# Brano fornito:
###

Fonte: Aurelio Montingelli e Anna Gromova.

Nella richiesta di rinvio a giudizio avanzata dal procuratore di Palermo Antonio Ingroia i nomi di Mangano e Dell’Utri chiudono la catena di quell’asse su cui si mosse l’avanzata della mafia nel paese e nelle strutture dello stato anticipando in modo sorprendente la sua futura evoluzione.

Nelle cronache italiane Vittorio Mangano e’ entrato con il nomignolo di “stalliere di Arcore” che indubbiamente non gli rende giustizia.

Perche’ proprio a lui la mafia affido’ l’incarico di plenipotenziario a Milano.

Aveva la fedina penale giusta per un picciotto in carriera, assegni a vuoto, ricettazione, estorsione, lesioni.

Col tempo avrebbe aggiunto un paio di omicidi che gli valsero uno strano ergastolo ai domiciliari per motivi di salute.

Parecchi anni piu’ tardi, durante i vari processi di mafia, il suo nome compare come figura di primo piano nella conquista del Nord d’Italia e nelle stragi del 1992.

Ma nel 1973 lo troviamo con Berlusconi nella villa di Arcore. Era stato caldamente raccomandato da Dell’Utri, il cui sodalizio con il futuro presidente del consiglio risale agli anni di scuola.

Nel 1973 Berlusconi e’ soltanto un imprenditore rampante che costruisce case con societa’ che nel giro di pochi mesi moltiplicano per mille il capitale, non ha ancora una televisione, eppure l’invio di Mangano in quella che sarebbe diventata la residenza piu’ chiacchierata del mondo fa sorgere il sospetto che qualcuno a Palermo avesse il dono della preveggenza.

Ad Arcore Mangano rimane un paio di anni, ma sono gli anni cruciali in cui Berlusconi sbaraglia tutti nell’edilizia e sbarca nella televisione acquistando quello che sarebbe diventato Canale 5.

Nelle sue sporadiche deposizioni Berlusconi ha ricordato quel periodo con la solita ironia che gli italiani hanno imparato ad apprezzare.

Fa capire di essere stato sottoposto ad estorsioni mentre secondo le testimonianze di alcuni pentiti, fra cui Spatuzza e Massimo Ciancimino, da Palermo sarebbero arrivati finanziamenti per decine di miliardi.

Questa voce e’ stata di recente confermata anche dall’ex direttore della Banca popolare di Palermo che parla di venti miliardi chiesti espressamente da Dell’Utri.

###

# Elenco dei compiti:
a - Riporta dal brano su Vittorio Mangano il tratto da "Perche’ proprio a" fino a "stragi del 1992.", parola per parola.
b - Nel brano su Vittorio Mangano, da chi era stato raccomandato Mangano quando si trovava nella villa di Arcore?
Le righe riportate qui sotto non servono.

# Contenuto dei dati:
###

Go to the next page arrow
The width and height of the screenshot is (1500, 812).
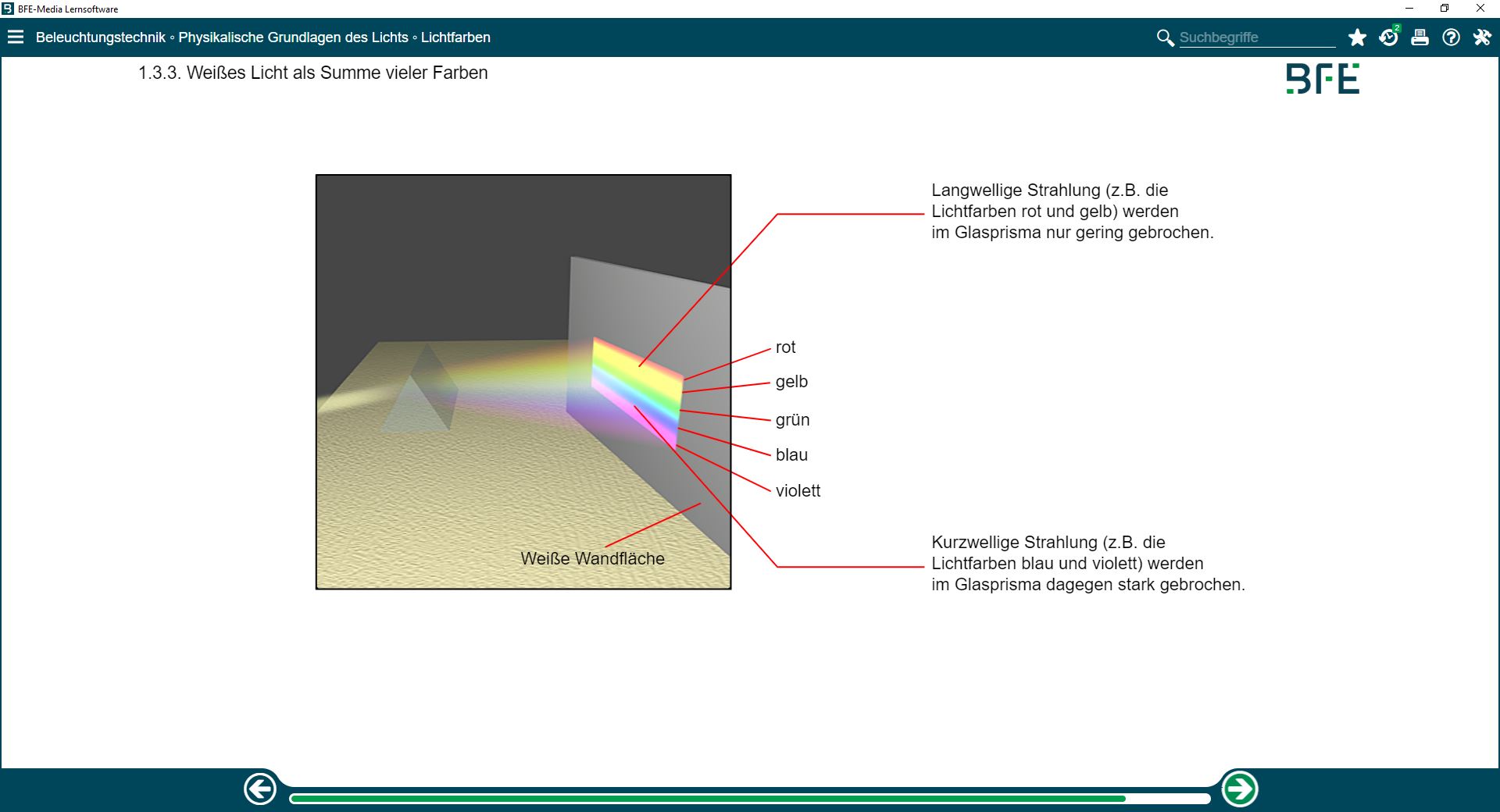1239,789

###

# Risultati per compito:
a -
Perche’ proprio a lui la mafia affido’ l’incarico di plenipotenziario a Milano.

Aveva la fedina penale giusta per un picciotto in carriera, assegni a vuoto, ricettazione, estorsione, lesioni.

Col tempo avrebbe aggiunto un paio di omicidi che gli valsero uno strano ergastolo ai domiciliari per motivi di salute.

Parecchi anni piu’ tardi, durante i vari processi di mafia, il suo nome compare come figura di primo piano nella conquista del Nord d’Italia e nelle stragi del 1992.

b - Da Dell'Utri.